RLAIFReinforcement Learning from AI Feedback — 사람 대신 AI가 '이 응답이 더 좋다'고 평가해서 RL 학습 신호를 만드는 방법. 사람 annotation 비용을 크게 줄일 수 있지만 평가 AI의 품질에 민감함.

Rejective Sampling여러 후보 출력을 생성한 뒤 기준 미달인 것을 걸러내고 좋은 것만 남기는 데이터 정제 방식. 이 논문에서는 룰 기반 → LLM 심사 → 인간 검수 3단계 필터링으로 구현.

LLM-as-a-Judge다른 LLM이 생성한 답변을 또 다른 LLM이 채점하는 방식. 인간 평가자를 대체해 대규모 자동 품질 평가에 사용되며, 이 논문에서는 Qwen3 기반 모델이 심사위원 역할.

Deep Research Agent (DRA)단순 Q&A가 아니라 웹 검색, 크롤링, 멀티스텝 추론을 거쳐 긴 리서치 리포트를 자율적으로 생성하는 AI 에이전트. OpenAI Deep Research, Perplexity Deep Research 등이 대표적.

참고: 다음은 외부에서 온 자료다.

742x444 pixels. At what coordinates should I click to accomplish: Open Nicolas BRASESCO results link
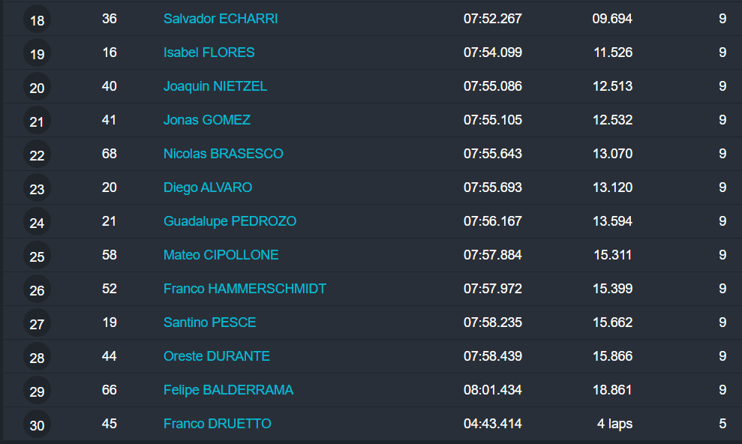tap(224, 154)
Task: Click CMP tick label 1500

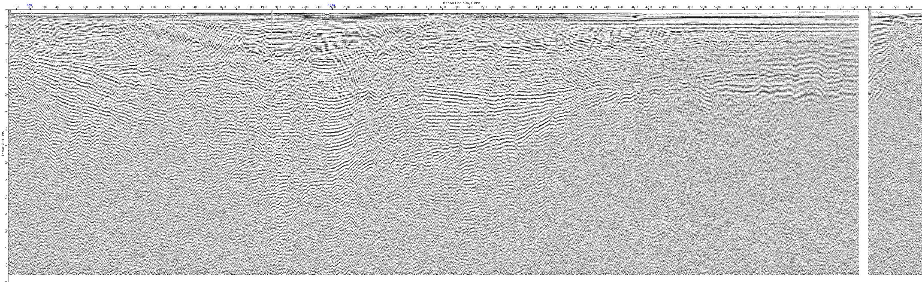Action: (209, 8)
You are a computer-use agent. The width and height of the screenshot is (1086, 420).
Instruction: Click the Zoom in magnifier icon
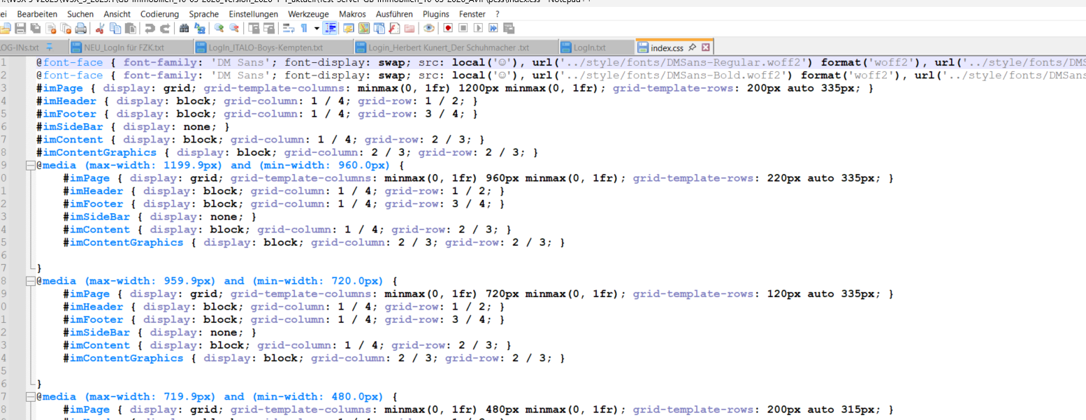219,29
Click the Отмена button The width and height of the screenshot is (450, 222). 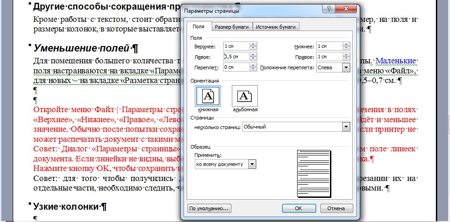point(336,208)
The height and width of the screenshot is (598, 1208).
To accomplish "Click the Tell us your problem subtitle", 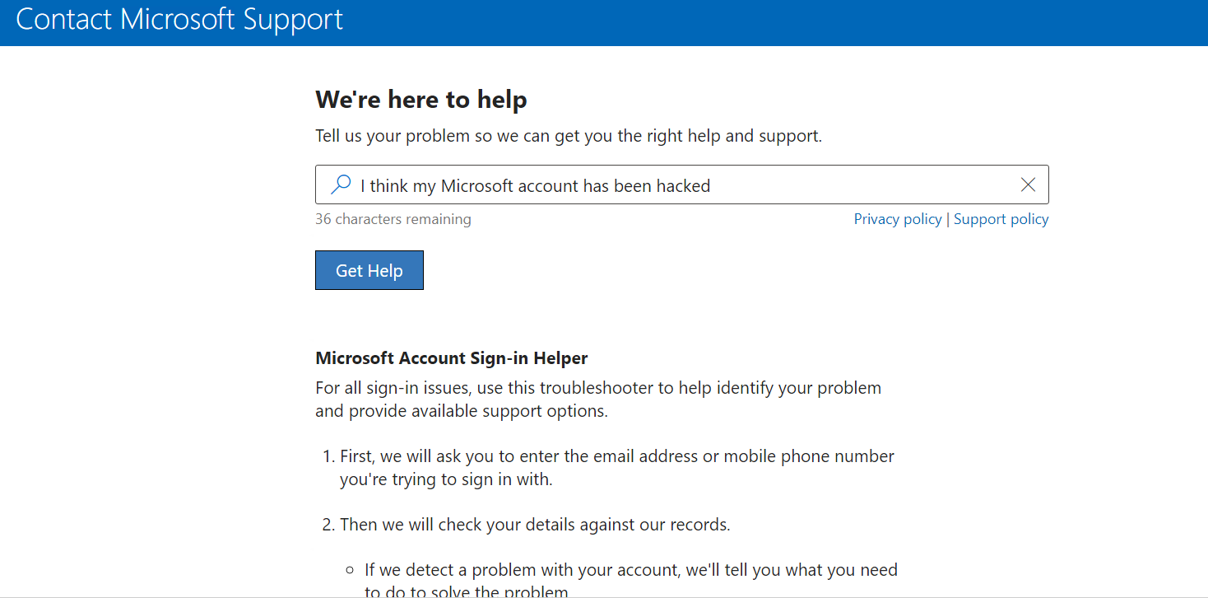I will tap(569, 136).
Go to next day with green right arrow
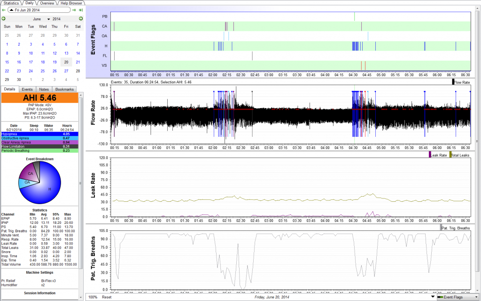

KL DivergenceRL 학습 중 정책 모델이 레퍼런스 모델에서 너무 멀리 벗어나지 않도록 잡아주는 제약. 안전벨트처럼 학습 안정성을 유지시켜줌.

Related Resources

Original Abstract (Expand)

The performance gap between closed-source and open-source large language models (LLMs) is largely attributed to disparities in access to high-quality training data. To bridge this gap, we introduce a novel framework for the automated synthesis of sophisticated, research-grade instructional data. Our approach centers on a multi-agent workflow where collaborative AI agents simulate complex tool-integrated reasoning to generate diverse and high-fidelity data end-to-end. Leveraging this synthesized data, we develop a two-stage training strategy that integrates supervised fine-tuning with a novel reinforcement learning method, designed to maximize model alignment and capability. Extensive experiments demonstrate that our framework empowers open-source models across multiple scales, enabling them to achieve new state-of-the-art performance on the major deep research benchmark. This work provides a scalable and effective pathway for advancing open-source LLMs without relying on proprietary data or models.